*** Opening GIVEN TEXT ***
Bangkok Governor Ensures Firm Action Against Passive Smoking

Bangkok Governor, Chadchart Sittipunt, firmly affirmed his commitment to safeguard the city’s residents from the harmful effects of passive smoking, emphasizing his resolve to ensure strict enforcement of all anti-smoking and tobacco control laws.

His comments came during a media briefing, following his participation in events facilitated by the Thai Society of Clinical Oncology and the Lung and Me Digital Solution, which were held at CentralWorld on Saturday.

The commemoration of World No Tobacco Day takes place annually on May 31st.

“What I worry about the most is second-hand smoke. This affects non-smokers who are also in the area near smokers. This passive smoking has killed some million people,” he stated, referring to data provided by the World Health Organisation (WHO).

“It’s BMA’s duty to protect these innocent people by educating them and by enforcing the tobacco control law, which prohibits smoking in several areas. We must seriously enforce the law.”

The governor shared his personal conviction that the era of smoking has concluded.

“Smoking and vaping are no longer cool. Those who take care of themselves and look after their health are cool. Cool people must think about the persons they love and society,” expressed Chadchart.

He further disclosed that the Bangkok Metropolitan Administration (BMA) has established 39 clinics under the banner “Fah Sai” (Blue Sky) dedicated to assisting individuals in giving up smoking.

“Actually, every day should be World No Tobacco Day. May 31 should only remind people of the dangers of smoking,” Chadchart mentioned.

When questioned about coping mechanisms for stress and tension, he suggested that physical exercise is a healthier alternative to inhaling smoke.
*** Closing GIVEN TEXT ***
*** Opening STUDY MATERIAL ***
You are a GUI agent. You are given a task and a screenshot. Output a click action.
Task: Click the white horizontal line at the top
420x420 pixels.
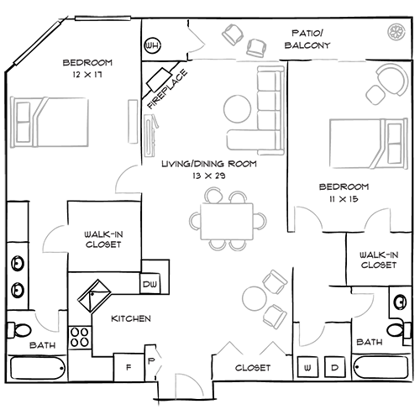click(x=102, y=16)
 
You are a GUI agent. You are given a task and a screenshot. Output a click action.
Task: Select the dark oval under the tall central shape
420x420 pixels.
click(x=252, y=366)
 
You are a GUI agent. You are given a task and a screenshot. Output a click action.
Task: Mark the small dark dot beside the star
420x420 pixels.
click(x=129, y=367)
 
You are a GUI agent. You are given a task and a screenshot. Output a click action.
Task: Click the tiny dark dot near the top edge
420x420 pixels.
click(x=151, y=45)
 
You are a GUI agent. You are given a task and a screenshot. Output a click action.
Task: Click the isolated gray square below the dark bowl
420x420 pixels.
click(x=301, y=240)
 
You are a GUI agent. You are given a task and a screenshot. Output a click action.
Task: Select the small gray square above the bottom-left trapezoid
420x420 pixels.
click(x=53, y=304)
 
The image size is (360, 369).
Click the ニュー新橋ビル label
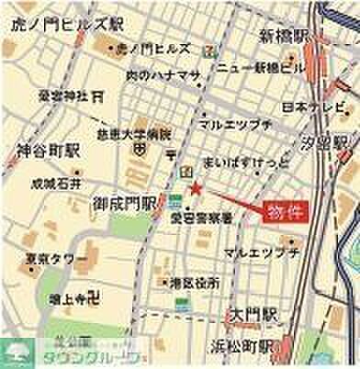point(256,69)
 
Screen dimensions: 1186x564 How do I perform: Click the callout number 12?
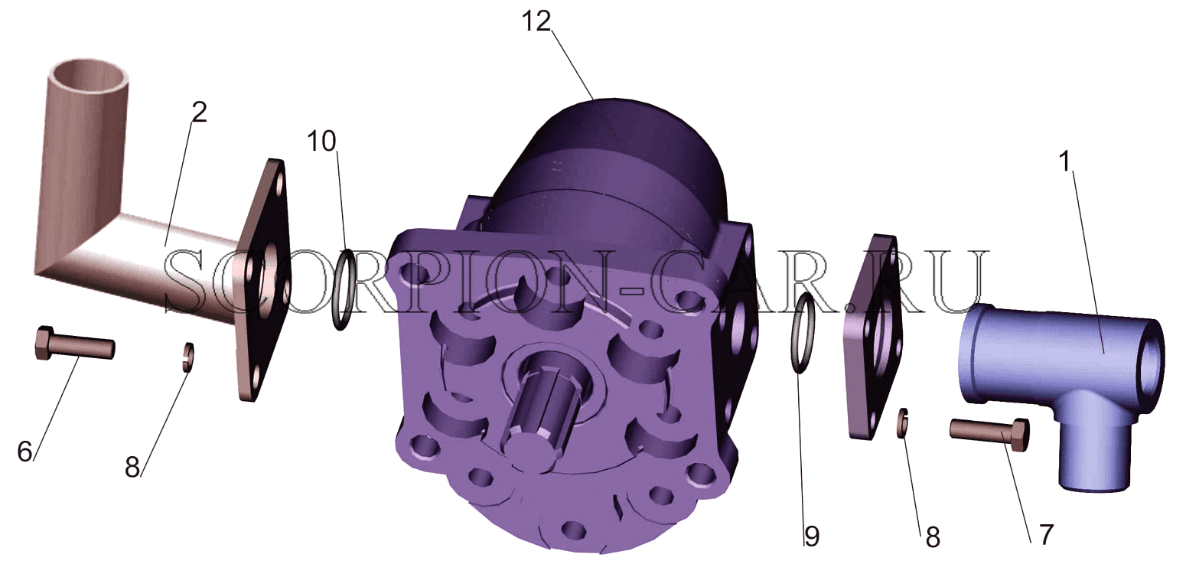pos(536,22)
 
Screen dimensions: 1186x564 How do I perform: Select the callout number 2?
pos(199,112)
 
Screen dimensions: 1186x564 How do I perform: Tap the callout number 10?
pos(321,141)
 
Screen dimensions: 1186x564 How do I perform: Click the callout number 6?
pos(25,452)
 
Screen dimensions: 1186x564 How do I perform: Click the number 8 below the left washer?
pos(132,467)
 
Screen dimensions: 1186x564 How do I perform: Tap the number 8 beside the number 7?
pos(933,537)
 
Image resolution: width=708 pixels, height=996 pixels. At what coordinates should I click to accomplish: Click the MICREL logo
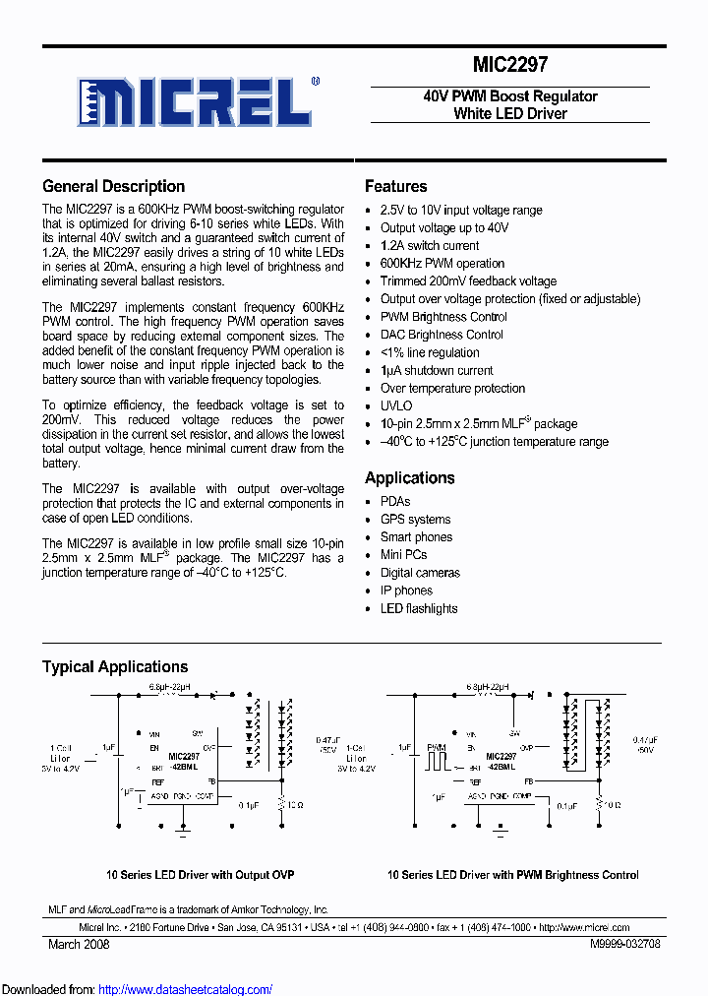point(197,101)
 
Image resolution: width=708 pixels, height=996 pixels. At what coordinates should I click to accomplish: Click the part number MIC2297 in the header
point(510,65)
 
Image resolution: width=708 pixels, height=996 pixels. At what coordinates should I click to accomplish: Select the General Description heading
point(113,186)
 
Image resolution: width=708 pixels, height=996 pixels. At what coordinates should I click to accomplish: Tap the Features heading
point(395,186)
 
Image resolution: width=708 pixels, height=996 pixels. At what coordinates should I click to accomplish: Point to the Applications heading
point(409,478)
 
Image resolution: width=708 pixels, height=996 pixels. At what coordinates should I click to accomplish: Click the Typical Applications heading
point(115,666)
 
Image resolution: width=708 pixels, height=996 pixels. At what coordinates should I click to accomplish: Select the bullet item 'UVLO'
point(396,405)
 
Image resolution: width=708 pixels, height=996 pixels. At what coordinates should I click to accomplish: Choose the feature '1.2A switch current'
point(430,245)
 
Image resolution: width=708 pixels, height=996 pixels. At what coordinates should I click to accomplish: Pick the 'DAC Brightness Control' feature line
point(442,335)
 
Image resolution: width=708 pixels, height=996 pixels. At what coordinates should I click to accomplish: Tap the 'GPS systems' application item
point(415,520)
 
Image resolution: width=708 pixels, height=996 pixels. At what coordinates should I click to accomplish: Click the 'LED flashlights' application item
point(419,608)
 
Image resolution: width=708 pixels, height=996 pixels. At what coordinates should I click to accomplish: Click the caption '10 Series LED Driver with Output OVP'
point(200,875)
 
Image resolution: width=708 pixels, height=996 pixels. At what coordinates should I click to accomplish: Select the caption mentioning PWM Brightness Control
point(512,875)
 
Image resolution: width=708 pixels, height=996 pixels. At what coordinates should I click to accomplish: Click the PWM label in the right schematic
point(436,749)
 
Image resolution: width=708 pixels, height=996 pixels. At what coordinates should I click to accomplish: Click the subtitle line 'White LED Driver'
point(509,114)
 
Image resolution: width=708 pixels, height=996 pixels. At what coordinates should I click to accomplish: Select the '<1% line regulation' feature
*** Closing STUDY MATERIAL ***
*** Opening STUDY MATERIAL ***
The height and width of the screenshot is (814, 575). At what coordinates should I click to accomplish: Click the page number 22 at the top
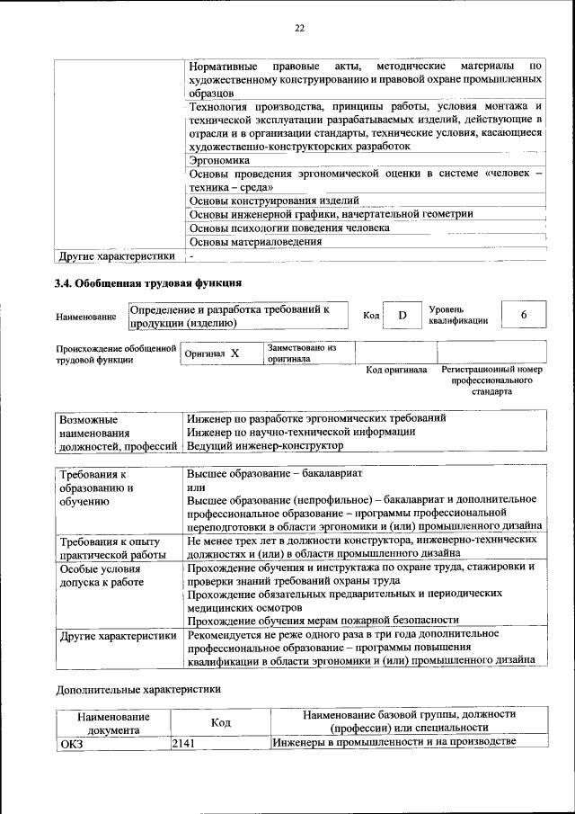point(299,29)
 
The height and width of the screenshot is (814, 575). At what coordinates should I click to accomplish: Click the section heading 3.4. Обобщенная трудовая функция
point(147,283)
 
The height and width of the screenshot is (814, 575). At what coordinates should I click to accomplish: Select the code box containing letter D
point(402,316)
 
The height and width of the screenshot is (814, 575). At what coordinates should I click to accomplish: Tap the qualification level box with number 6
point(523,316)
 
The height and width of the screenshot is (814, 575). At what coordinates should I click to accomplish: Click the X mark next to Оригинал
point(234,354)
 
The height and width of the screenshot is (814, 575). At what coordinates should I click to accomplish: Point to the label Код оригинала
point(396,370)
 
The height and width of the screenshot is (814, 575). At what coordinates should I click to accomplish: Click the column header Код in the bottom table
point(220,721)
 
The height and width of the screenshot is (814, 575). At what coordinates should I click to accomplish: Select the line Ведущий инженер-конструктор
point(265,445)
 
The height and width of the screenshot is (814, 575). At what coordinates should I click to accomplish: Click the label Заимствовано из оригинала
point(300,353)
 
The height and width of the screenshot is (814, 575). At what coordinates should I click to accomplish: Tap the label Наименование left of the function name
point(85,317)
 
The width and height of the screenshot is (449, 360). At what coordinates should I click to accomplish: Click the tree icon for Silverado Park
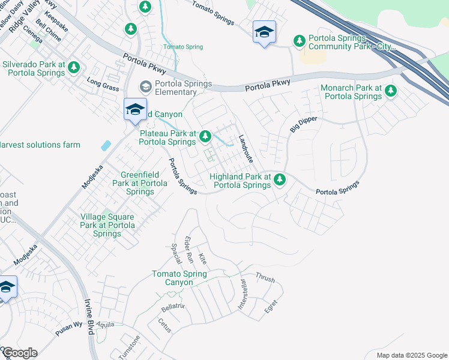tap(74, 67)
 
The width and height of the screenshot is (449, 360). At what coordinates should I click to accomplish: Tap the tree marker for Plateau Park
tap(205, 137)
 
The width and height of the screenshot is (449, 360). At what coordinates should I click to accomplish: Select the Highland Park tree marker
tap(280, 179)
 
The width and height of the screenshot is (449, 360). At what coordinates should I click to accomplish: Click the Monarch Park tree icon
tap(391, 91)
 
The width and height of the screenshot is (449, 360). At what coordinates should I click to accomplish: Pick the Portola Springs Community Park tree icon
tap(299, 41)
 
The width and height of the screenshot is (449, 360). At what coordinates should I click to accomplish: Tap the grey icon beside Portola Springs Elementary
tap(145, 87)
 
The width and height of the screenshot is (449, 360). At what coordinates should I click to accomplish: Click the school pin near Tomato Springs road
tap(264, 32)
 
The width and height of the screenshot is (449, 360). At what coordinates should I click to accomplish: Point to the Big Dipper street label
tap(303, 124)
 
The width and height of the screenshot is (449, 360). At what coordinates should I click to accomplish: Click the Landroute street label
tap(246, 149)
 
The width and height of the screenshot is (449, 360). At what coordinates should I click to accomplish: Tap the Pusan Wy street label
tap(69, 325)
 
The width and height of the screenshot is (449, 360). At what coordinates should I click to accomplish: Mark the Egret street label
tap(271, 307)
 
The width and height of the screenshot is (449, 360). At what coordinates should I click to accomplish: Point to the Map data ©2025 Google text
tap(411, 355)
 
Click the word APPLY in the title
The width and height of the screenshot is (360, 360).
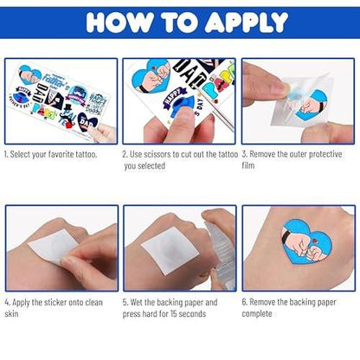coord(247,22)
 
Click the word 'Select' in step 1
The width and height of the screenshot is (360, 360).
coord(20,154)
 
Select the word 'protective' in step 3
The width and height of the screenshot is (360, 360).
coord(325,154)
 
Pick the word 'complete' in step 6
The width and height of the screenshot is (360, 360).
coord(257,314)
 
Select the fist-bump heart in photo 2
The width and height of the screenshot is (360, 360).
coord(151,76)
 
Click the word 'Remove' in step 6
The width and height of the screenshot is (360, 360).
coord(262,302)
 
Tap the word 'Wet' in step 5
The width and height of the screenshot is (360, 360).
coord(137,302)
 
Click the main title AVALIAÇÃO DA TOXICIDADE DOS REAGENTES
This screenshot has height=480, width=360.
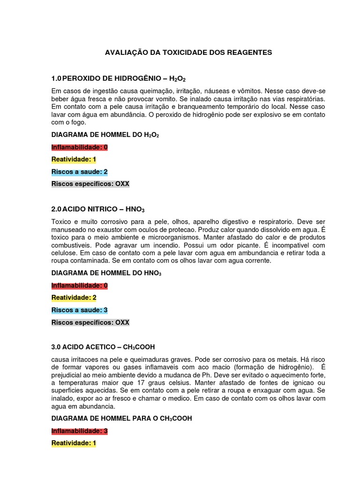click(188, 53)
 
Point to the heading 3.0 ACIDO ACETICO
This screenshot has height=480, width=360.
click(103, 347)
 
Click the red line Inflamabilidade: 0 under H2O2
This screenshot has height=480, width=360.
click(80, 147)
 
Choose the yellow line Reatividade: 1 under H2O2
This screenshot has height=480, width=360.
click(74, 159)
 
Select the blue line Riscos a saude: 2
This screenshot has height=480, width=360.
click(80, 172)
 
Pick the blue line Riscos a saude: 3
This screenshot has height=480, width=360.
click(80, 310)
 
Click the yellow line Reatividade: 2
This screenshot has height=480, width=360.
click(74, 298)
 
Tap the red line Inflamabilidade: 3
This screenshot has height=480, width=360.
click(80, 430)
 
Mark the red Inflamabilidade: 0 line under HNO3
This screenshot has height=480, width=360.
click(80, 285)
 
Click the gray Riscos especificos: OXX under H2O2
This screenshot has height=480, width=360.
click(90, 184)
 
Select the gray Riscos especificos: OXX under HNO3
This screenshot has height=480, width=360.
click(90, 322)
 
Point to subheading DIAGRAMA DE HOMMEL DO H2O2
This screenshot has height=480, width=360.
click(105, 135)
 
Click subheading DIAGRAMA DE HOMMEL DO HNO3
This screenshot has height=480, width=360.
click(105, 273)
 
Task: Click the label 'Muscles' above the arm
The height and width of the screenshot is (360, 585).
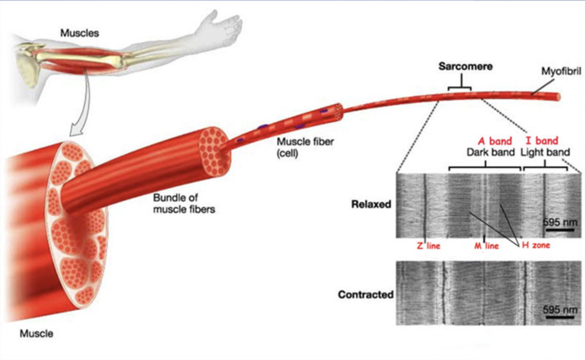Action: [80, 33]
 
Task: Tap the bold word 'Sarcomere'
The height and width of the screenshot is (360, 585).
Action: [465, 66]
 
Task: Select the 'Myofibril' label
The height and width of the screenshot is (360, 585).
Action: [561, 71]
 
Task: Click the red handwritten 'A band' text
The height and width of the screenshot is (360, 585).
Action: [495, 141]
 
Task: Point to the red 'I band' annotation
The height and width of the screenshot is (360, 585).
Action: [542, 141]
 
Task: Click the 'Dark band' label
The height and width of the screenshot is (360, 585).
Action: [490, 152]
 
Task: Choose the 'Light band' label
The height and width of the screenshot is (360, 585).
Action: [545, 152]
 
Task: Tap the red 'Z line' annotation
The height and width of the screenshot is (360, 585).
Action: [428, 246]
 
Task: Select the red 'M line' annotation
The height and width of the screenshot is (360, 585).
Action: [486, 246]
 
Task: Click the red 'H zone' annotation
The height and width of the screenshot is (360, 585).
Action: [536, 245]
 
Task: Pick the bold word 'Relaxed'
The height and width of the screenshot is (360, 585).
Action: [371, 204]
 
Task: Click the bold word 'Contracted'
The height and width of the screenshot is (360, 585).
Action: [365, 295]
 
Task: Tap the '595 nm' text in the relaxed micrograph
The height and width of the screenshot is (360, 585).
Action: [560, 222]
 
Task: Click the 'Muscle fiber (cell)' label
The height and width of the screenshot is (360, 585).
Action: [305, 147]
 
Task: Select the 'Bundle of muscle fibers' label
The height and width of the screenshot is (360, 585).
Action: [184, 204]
*** Closing STUDY MATERIAL ***
*** Opening STUDY MATERIAL ***
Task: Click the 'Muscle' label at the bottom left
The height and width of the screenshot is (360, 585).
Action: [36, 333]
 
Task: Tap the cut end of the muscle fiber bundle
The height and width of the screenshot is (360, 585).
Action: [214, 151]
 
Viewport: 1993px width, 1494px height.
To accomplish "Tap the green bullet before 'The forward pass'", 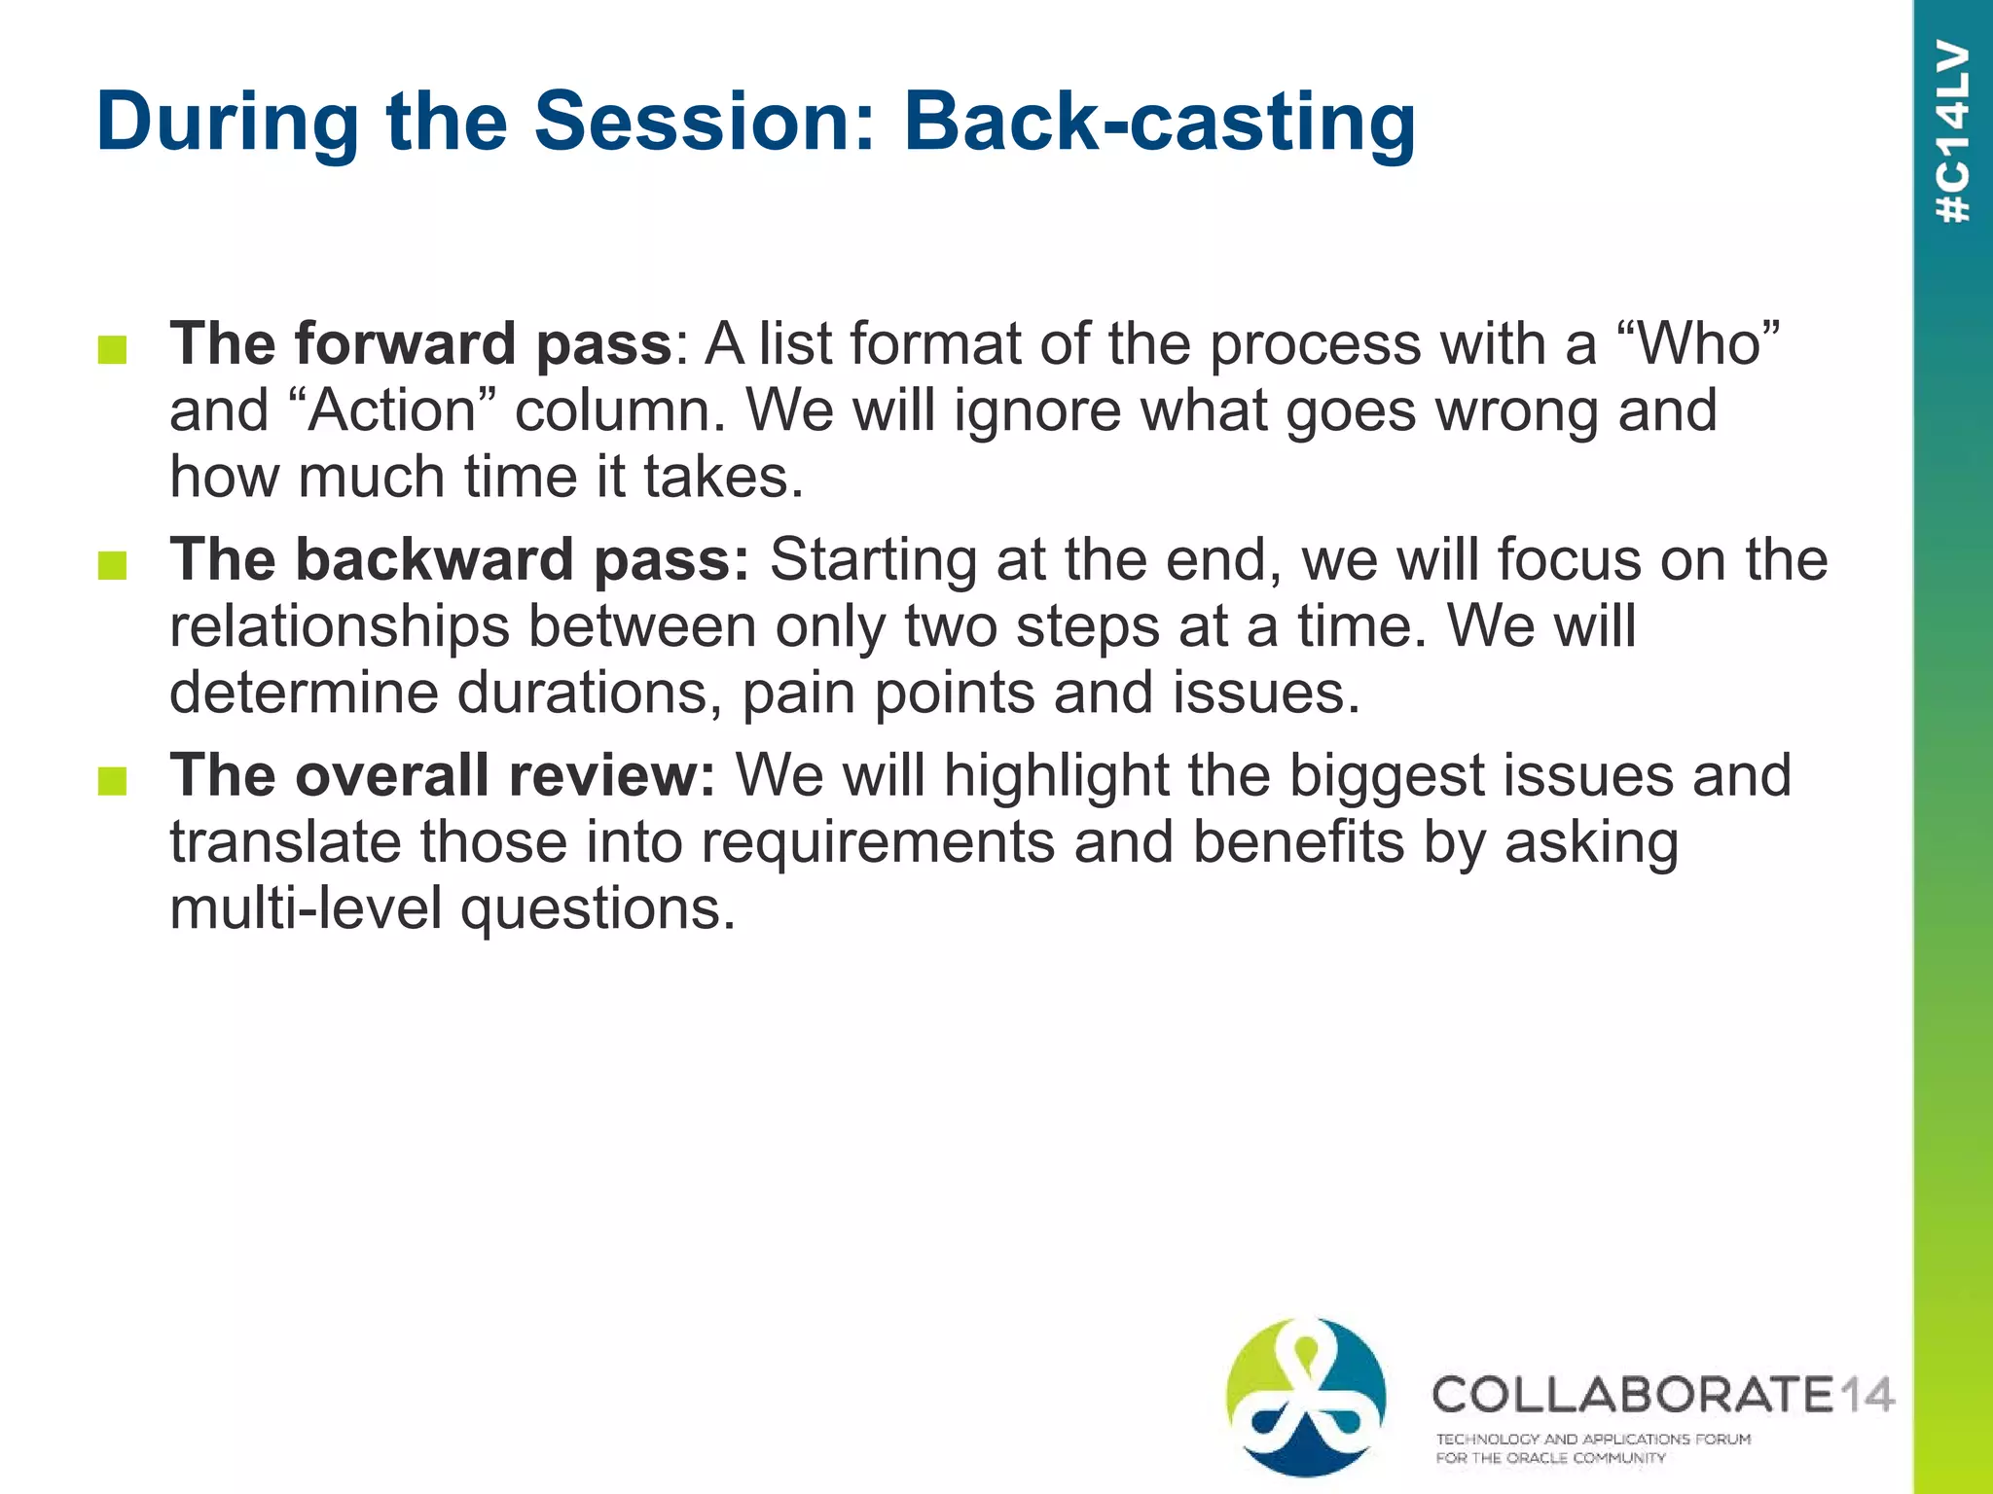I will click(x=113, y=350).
*** Closing STUDY MATERIAL ***
ABOUT THIS TASK: Can you return the passage of the passive-smoking article that begins at the words "Bangkok Governor, Chadchart" and stops after "on May 31st.", copied without any changes?

SOLUTION TO THIS PROBLEM:
Bangkok Governor, Chadchart Sittipunt, firmly affirmed his commitment to safeguard the city’s residents from the harmful effects of passive smoking, emphasizing his resolve to ensure strict enforcement of all anti-smoking and tobacco control laws.

His comments came during a media briefing, following his participation in events facilitated by the Thai Society of Clinical Oncology and the Lung and Me Digital Solution, which were held at CentralWorld on Saturday.

The commemoration of World No Tobacco Day takes place annually on May 31st.